İç çatışmaların, karmaşanın ve savaşın ortasından, ben sizlere kısa bir yolculuk yapmak istedim.
Uzun süredir insanları dinliyor, görüyor ve analiz ediyorum. Bu analizlerimi bazen sizlere yansıtıyorum bazen ise sadece düşünüyorum. Böyle bir giriş yaptığım için ne bir pişmanlık ne de üzüntü içerisindeyim. Hatta zamanınızı çaldığım için bir o kadar sevinçliyim.
Bugün sizlerle insanın özlediği, hasret duyduğu o muazzam kokulara yolculuk yapmak istedim. İlk durağımız.
‘Lağım’
İnsanın nefret ettiği, iğrenç bulduğu, kokusunu her aldığında uzak durduğu, duracağı lağım.
Bu lağımın içerisinde düşündüğünüz gibi dışkılar veya adına her ne diyorsanız o yoktur. Aksine gün içerisinde yaşadığımız, görmek istemediğimiz, mecbur kaldığımız ne varsa o mevcuttur. Kısacası bu lağım, insanın ta kendisidir.

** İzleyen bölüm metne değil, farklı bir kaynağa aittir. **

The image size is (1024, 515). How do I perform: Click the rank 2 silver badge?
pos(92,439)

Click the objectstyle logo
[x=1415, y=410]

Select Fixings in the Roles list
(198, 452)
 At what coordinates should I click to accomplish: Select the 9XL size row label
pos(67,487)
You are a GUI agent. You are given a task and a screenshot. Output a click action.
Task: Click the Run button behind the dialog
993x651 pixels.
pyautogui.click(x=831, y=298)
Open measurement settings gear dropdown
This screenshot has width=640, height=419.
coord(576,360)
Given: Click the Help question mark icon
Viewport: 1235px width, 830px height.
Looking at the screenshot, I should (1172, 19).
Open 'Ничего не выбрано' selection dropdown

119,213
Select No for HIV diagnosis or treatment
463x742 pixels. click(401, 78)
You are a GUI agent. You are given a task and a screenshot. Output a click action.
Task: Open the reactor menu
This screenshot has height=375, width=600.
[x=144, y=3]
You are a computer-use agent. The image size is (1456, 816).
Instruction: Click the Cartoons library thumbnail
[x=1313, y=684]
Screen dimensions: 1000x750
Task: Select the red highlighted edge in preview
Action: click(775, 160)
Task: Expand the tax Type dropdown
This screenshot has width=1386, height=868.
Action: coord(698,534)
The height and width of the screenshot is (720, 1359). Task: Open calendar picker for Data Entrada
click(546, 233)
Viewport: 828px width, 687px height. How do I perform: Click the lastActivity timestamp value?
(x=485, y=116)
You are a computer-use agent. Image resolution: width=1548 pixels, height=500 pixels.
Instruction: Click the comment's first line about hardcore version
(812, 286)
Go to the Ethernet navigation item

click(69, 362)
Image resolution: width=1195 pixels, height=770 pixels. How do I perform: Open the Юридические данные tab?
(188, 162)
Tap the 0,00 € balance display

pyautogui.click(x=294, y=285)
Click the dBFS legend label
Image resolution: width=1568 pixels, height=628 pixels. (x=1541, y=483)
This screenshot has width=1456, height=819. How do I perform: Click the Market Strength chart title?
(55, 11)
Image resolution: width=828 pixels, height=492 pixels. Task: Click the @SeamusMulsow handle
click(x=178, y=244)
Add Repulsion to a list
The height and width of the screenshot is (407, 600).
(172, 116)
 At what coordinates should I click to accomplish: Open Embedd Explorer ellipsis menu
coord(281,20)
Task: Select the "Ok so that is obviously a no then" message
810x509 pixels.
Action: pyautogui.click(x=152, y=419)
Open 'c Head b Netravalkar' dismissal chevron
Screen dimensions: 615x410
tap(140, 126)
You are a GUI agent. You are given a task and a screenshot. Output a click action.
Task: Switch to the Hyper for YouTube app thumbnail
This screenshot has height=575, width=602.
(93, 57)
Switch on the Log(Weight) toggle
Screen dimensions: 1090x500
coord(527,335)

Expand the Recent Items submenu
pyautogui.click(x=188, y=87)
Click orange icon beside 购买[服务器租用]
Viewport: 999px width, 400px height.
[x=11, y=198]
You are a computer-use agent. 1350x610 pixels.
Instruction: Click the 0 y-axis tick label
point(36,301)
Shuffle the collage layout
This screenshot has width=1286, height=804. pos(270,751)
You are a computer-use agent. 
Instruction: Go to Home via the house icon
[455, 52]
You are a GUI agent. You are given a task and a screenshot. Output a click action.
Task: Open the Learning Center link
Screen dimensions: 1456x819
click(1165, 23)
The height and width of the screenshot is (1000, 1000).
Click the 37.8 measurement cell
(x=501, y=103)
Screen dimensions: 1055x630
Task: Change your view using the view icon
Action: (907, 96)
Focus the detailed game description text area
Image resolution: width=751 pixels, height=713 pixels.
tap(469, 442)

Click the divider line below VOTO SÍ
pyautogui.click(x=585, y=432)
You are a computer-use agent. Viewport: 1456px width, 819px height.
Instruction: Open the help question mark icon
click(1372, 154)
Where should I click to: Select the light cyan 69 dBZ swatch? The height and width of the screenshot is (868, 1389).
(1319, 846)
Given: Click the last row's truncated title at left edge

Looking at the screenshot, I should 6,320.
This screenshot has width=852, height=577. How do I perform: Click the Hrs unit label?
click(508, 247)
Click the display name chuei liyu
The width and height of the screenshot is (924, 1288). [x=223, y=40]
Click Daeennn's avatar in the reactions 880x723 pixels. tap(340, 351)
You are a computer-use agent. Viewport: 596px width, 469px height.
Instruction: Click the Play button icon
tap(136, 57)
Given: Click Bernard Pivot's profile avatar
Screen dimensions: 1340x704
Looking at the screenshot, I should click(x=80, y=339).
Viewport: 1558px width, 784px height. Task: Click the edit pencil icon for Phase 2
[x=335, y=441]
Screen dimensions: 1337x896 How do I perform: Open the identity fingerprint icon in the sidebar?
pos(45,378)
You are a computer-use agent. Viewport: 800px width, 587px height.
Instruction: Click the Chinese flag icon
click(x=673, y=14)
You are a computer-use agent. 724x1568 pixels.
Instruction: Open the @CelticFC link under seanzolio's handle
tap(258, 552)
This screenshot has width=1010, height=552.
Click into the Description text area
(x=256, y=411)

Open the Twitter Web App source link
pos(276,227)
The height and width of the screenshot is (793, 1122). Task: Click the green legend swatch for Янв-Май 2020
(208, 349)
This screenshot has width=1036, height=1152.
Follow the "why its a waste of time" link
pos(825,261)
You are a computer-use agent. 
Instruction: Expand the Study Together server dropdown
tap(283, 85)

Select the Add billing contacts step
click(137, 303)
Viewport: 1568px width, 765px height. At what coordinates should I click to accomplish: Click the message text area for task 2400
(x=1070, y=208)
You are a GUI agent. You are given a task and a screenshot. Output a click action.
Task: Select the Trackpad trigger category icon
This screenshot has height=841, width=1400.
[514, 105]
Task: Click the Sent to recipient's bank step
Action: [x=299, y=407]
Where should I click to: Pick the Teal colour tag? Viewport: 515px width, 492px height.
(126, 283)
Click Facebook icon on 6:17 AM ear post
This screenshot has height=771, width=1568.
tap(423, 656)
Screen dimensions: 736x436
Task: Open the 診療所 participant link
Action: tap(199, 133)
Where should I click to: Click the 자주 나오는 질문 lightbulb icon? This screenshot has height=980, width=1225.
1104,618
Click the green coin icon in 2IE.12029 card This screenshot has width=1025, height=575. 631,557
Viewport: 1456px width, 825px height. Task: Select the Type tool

Buraya kendimizi, mecburen yaşadığımız, engel olamadığımız her durumu hatta olayı bırakırız. Bazı zeki insanlarımız bu konunun sifona bağlanacağını düşünüyorsa lütfen bu yazıyı okumasın.
Sizler için yeterince nazik olduğuma göre sanırsam bu lağımın detayına inmek artık hakkımdır diye düşünüyorum.
Evimiz olan bu lağım, kendimizden her kaçmaya çalıştığımızda, başkalarının fikirlerine absürtce bağlandığımızda, inançlara sıkı sıkı tutunup, kendi çıkarlarımız için istediğimizi lekelediğimiz yuvamızdır.
Tüm pisliğin bize ait olduğu bir ortam, günlerce, hasretle, özlemle arayış içerisinde olduğumuz bu lağımın, şimdiki en dikkat çekici tarafı ise, artık absürt bir şekilde insanın doğruları konuşabildiği, en azından bunu istediği bir ortam haline gelmiş bulunuyor.
İnsanların yani bizlerin artık doğruları görüyor olması, bunu konuşmak istemesi ve mükemmel bir şekilde savunmaları ama bilinmeyen hangi etkenlerin bir araya gelmesinden dolayı bir türlü çözüme kavuşturamadığı problemler yığını oluşmuştur.
Peki insan neden kendi lağımını bu denli özlerken, bir başkasının lağımı ile ilgilenir, üstüne o lağımın kötü olduğunu düşünür? Halbuki içerik aynıdır, malzeme aynıdır. Sanırım buradan sonrasını sizlere bırakmak, benim lağımıma yakışır.